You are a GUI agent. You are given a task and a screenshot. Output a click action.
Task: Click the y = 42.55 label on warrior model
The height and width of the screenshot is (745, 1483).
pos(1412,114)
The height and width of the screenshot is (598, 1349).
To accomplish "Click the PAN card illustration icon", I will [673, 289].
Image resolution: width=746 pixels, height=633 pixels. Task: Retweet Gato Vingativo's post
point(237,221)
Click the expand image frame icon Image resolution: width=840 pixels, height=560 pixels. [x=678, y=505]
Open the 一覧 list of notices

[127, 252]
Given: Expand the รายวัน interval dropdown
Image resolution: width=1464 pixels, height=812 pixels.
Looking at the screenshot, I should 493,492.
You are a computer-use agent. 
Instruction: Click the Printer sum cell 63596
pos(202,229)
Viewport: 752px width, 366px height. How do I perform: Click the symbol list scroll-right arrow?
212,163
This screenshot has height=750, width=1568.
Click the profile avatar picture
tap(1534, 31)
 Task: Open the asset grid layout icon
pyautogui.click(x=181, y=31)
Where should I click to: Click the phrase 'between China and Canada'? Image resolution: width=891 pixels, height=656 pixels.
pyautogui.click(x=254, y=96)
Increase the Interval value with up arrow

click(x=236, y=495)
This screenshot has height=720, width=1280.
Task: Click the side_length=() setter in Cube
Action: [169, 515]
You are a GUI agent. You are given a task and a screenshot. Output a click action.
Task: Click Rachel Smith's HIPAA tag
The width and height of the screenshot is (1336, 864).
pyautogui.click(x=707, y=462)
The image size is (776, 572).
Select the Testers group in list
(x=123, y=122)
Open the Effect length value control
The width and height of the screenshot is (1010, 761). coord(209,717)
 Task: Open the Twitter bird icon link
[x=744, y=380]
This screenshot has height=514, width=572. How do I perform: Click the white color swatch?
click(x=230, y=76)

__________

(INSTRUCTIONS FOR THE TASK):
Starting at the line that contains "Increase the Interval value with up arrow" and stopping after the line that contains "Task: Click Rachel Smith's HIPAA tag", write out every line exactly as it appears above, and no other line.

(SOLUTION FOR THIS PROBLEM):
Increase the Interval value with up arrow

click(x=236, y=495)
This screenshot has height=720, width=1280.
Task: Click the side_length=() setter in Cube
Action: [169, 515]
You are a GUI agent. You are given a task and a screenshot. Output a click action.
Task: Click Rachel Smith's HIPAA tag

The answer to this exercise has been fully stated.